The Split This Rock festival of poetry and witness will bring together poets and activists from around the nation for a weekend in March in Washington, D.C.   Patricia will be chairing a panel on the oracular tradition in poetry, which will present ideas that have been developed by Fellows of the Black Earth Institute (www.blackearthinstitute.org), of which Patricia is a Senior Fellow.  This will be the largest national audience for the Institute's work and will feature, as well as Fellows Allison Hedge Coke and Richard Cambridge, the renowened translator of Rumi, poet Coleman Barks.

Patricia’s special edition chapbook, Soldier’s Heart: The Book of Sweeney, will be celebrated at the 2005 Clifden Arts Week in Connemara, Ireland, in late September (clifdenartsweek.ie).

Accompanied by acclaimed harpist Lynn Saoirse (lynnsaoirse.com), Patricia will read from her series of poems evoking the life of mythic king Sweeney of Ulster, who went “mad from the din of battle” and lived naked in a tree until his tragic death. The archetype of the homeless veteran, Sweeney offers much wisdom to today’s world.
To order: fourthorder.org

The sequence was one of the winners in the Winning Writers War Poetry contest in 2003 (winningwriters.com/warcontest/2003/monaghan.htm)

Renowned folk composer Michael Smith (artistsofnote.com/michael/index.html) and beloved Chicago vocalist Jamie O’Reilly (jamieoreilly.com) have collaborated on a CD, Songs of the Kerry Madwoman, with lyrics from Patricia’s recent book, Homefront.

The poems, in complex medieval Irish verse forms, tell the story of the Irish poet Mis, after whom the Slieve Mis mountains in County Kerry are named. When she saw her father killed in battle, Mis went mad, living like a beast in the woodlands until redeemed by the power of love and music. Michael and Jamie will perform the composition at the Chicago Humanities Festival (chfestival.org/fest2005/index2.cfm) on Saturday, November 5. Acclaimed Chicago actor John Starrs will perform the role of Sweeney in the production.
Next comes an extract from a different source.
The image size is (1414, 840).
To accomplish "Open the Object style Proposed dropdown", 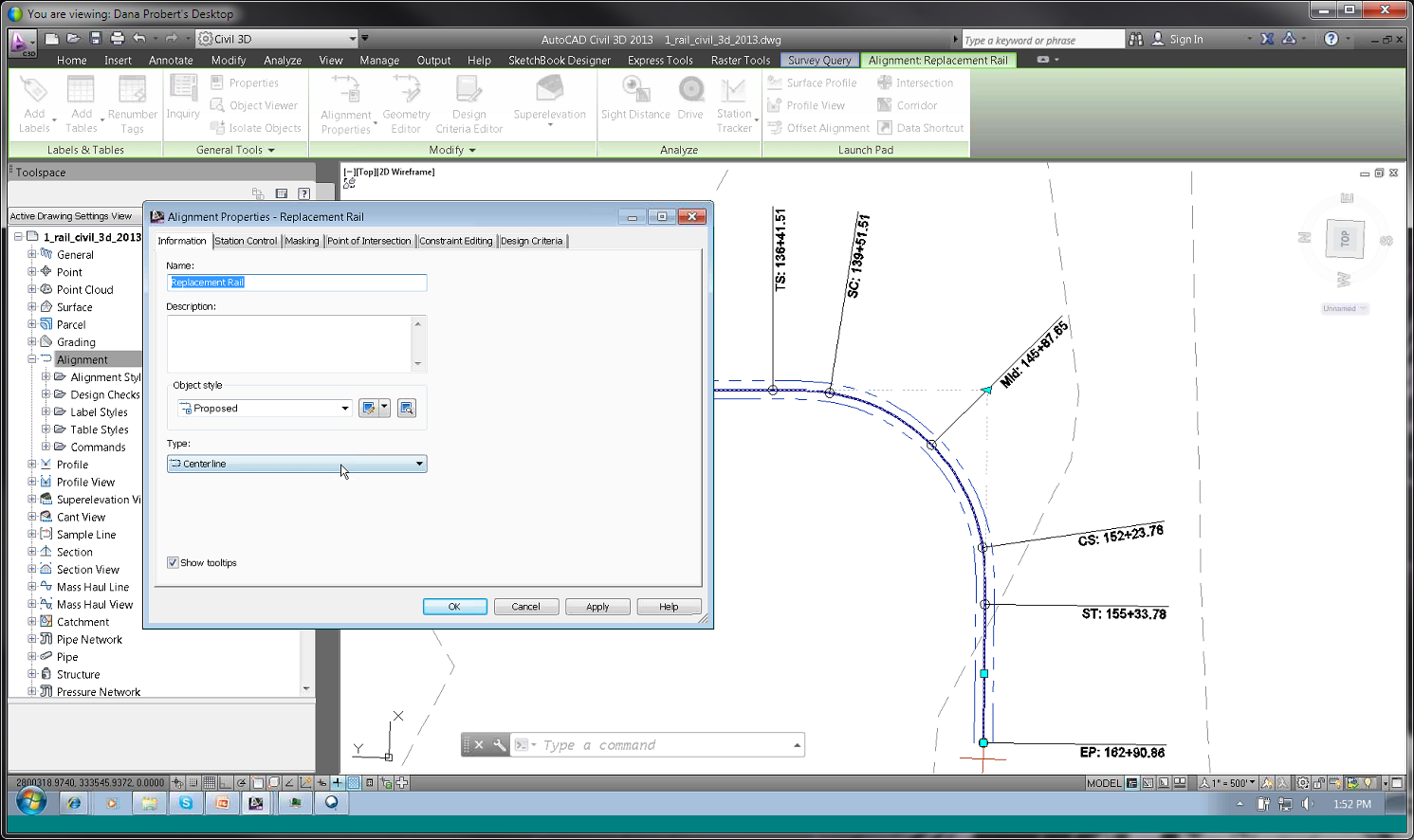I will click(x=265, y=409).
Thirty years in the writing, Patricia’s new book of poetry, Homefront, will be released in November from Word Tech Press in Cincinnati. Two long mythic sequences tell stories from Irish mythology, about mad king Sweeney and the wild woman Mis, both of whom became insane after witnessing slaughter in war. The remaining poems describe the reality faced by the countless children of veterans who deal with family violence and addiction connected to what the ancient Celts called “soldier’s heart,” the psychological and spiritual affliction of those traumatized by their participation in war. To order the book: (wordtechcommunications.com)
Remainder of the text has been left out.